== INFORMATION

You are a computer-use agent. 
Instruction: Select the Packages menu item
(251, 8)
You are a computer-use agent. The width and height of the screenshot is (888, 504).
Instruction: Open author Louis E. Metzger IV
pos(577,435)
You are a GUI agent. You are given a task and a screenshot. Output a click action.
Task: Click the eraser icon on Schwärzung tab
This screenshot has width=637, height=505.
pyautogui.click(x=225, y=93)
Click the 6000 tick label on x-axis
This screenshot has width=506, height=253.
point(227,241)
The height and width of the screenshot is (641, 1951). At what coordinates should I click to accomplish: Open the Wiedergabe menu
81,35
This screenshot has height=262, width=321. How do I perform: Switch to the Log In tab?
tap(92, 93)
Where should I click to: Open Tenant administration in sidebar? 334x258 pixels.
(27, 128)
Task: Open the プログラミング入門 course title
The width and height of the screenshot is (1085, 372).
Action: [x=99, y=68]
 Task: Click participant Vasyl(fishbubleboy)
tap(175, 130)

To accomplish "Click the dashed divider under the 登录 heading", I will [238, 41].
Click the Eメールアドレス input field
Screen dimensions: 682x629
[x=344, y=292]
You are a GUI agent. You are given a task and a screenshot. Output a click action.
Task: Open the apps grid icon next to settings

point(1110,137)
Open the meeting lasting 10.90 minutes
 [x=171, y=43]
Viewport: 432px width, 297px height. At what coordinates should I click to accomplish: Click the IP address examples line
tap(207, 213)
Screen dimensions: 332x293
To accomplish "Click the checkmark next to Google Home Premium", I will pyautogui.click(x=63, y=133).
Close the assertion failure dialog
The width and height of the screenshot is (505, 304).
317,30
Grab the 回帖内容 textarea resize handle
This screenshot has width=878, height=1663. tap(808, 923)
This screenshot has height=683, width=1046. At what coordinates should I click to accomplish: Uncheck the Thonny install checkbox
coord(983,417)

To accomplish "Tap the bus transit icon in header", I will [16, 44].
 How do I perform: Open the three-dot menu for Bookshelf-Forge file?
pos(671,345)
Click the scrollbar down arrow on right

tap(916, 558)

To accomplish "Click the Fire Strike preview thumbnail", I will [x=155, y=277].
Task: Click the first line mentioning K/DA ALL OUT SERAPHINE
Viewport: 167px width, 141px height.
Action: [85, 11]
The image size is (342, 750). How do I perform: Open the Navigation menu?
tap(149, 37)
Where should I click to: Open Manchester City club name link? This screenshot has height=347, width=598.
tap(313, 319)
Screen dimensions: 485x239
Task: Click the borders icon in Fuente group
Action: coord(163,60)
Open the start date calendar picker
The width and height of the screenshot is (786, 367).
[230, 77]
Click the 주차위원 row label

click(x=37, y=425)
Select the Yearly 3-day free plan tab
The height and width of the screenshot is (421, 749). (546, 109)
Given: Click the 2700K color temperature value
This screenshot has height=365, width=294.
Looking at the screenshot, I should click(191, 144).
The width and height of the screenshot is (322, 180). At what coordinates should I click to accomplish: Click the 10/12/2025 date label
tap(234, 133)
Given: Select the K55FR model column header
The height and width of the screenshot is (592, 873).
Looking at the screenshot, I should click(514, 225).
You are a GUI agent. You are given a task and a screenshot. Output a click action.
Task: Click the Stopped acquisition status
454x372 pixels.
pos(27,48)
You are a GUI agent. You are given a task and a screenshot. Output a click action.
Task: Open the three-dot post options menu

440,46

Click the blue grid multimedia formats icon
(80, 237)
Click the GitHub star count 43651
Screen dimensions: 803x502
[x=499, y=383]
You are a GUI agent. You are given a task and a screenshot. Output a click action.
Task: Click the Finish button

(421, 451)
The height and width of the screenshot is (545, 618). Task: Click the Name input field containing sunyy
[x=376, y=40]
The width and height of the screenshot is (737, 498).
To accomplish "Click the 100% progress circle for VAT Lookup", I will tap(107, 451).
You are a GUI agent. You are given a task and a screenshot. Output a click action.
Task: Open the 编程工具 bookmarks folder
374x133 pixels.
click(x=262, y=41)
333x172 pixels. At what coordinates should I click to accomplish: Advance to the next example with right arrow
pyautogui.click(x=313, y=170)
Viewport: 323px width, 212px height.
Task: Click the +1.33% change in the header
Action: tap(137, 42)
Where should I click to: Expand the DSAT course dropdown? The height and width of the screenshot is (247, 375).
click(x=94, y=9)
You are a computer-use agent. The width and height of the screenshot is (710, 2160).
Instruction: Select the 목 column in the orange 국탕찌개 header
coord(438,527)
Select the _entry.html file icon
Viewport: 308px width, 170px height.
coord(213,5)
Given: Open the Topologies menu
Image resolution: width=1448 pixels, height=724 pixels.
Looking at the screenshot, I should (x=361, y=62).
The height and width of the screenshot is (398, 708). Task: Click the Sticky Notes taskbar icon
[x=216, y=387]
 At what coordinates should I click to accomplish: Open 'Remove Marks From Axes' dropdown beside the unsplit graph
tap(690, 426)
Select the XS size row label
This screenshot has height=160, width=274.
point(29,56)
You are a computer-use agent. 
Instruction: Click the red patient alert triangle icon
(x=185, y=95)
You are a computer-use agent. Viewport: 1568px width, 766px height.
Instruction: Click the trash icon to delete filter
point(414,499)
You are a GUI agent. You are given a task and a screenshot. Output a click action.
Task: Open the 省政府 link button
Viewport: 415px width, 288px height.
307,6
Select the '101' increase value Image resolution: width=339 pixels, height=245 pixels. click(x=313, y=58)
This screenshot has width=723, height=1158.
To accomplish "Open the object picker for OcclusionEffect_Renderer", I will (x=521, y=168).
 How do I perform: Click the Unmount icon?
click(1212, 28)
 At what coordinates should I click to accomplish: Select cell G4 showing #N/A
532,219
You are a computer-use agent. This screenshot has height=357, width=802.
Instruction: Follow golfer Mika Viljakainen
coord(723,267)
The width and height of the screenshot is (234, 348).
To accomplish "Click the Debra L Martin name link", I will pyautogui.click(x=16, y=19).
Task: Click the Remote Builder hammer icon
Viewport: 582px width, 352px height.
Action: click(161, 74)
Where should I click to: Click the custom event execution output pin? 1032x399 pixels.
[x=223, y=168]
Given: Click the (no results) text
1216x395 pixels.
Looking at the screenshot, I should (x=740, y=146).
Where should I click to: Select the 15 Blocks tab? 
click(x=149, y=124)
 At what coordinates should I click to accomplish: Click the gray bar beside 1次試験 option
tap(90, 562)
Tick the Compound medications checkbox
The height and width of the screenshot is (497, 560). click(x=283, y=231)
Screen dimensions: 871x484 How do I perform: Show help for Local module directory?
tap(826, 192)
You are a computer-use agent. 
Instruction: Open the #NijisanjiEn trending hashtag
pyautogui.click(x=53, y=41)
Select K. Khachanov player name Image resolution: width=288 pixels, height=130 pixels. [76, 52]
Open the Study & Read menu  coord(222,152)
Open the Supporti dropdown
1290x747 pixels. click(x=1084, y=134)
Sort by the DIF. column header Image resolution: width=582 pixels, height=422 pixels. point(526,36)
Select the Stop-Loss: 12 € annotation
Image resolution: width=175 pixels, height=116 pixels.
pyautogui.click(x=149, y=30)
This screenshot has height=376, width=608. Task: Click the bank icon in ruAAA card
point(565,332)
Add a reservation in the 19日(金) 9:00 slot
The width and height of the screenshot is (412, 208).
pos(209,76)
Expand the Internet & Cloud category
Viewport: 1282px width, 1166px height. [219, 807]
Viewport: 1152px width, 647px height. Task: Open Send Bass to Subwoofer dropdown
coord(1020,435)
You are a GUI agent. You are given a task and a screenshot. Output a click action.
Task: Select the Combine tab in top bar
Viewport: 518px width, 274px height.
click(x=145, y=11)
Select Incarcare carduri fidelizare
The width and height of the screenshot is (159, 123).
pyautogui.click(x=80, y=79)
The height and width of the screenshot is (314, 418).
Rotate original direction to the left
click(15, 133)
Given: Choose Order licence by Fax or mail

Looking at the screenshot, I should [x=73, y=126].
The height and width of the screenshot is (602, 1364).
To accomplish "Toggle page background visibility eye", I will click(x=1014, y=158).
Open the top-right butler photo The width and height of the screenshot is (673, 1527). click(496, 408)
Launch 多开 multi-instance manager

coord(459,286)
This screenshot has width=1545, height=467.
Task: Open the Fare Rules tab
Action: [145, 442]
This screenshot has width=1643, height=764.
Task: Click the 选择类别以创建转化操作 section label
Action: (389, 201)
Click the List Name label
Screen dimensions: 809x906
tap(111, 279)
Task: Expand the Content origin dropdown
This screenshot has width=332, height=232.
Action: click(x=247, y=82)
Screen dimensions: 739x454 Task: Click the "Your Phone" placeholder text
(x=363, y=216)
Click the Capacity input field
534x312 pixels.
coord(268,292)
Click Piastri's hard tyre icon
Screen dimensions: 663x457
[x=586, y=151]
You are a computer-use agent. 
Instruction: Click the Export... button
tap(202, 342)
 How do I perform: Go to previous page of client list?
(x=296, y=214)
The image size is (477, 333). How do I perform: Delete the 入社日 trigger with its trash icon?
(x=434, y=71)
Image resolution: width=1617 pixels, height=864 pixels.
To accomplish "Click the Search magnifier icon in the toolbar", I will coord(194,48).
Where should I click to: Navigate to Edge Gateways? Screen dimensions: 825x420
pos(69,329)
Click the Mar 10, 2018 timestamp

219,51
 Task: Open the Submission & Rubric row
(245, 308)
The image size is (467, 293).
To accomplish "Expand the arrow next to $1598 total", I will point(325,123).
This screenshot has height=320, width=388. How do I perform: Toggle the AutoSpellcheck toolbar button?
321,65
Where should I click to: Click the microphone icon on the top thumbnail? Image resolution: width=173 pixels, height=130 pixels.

====

Every line of the listing that includes the word "value" must be copied.

*SOLVED PROBLEM*
Given: Click the 2700K color temperature value
Select the '101' increase value Image resolution: width=339 pixels, height=245 pixels. click(x=313, y=58)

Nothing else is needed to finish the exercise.